* _Directive_
Pick out every line of the items below that contains the string "perform", and copy those lines. Treat uppercase and lowercase as different.

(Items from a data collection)
———
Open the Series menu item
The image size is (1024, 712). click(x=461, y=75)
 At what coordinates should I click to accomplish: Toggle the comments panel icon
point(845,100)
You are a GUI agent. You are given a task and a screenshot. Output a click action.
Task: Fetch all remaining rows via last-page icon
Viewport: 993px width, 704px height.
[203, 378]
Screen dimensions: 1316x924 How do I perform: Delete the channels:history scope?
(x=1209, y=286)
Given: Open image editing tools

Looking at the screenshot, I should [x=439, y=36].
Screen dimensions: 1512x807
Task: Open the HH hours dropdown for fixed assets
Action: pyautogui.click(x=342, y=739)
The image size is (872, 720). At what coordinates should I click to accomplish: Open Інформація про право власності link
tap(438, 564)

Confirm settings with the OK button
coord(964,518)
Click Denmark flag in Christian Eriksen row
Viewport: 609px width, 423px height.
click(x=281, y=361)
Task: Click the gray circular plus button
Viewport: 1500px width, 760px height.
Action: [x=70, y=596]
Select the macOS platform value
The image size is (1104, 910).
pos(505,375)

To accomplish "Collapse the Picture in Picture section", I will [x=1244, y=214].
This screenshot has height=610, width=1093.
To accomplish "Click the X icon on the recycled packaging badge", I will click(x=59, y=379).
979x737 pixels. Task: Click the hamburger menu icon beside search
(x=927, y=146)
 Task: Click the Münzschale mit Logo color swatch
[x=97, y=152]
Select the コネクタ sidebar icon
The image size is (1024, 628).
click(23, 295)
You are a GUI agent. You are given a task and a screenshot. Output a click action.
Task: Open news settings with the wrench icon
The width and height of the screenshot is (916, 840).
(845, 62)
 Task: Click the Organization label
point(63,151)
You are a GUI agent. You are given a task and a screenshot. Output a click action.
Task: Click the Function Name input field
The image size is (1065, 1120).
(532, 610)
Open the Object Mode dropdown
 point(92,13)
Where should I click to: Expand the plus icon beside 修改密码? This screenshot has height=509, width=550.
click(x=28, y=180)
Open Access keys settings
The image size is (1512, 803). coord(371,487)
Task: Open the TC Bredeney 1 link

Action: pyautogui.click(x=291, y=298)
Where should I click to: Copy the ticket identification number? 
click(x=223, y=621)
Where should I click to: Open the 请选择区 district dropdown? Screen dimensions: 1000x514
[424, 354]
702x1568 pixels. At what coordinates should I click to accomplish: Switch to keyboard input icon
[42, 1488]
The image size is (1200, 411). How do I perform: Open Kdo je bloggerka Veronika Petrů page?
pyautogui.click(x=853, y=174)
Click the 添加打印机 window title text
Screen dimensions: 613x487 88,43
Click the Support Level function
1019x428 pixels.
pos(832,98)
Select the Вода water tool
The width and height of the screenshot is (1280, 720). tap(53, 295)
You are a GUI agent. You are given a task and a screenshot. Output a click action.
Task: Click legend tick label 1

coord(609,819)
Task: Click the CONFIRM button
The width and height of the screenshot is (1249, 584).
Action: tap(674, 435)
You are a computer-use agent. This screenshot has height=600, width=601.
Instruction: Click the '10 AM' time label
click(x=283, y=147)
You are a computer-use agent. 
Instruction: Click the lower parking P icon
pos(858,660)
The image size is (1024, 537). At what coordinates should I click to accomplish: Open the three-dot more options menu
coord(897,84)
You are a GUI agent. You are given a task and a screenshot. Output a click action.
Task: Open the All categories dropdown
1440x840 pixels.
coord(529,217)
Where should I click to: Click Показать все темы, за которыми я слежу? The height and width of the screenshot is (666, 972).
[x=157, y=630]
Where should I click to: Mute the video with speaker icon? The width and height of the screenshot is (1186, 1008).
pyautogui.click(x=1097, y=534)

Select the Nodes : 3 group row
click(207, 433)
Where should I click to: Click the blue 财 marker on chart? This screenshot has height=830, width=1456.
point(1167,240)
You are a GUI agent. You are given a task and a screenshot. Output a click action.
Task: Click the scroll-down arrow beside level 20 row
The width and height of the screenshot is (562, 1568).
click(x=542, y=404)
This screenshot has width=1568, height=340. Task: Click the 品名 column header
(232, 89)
———
* _Solution to this exercise_
Screen dimensions: 1316x924 How do I perform: Delete the channels:history scope?
The image size is (1200, 411). How do I perform: Open Kdo je bloggerka Veronika Petrů page?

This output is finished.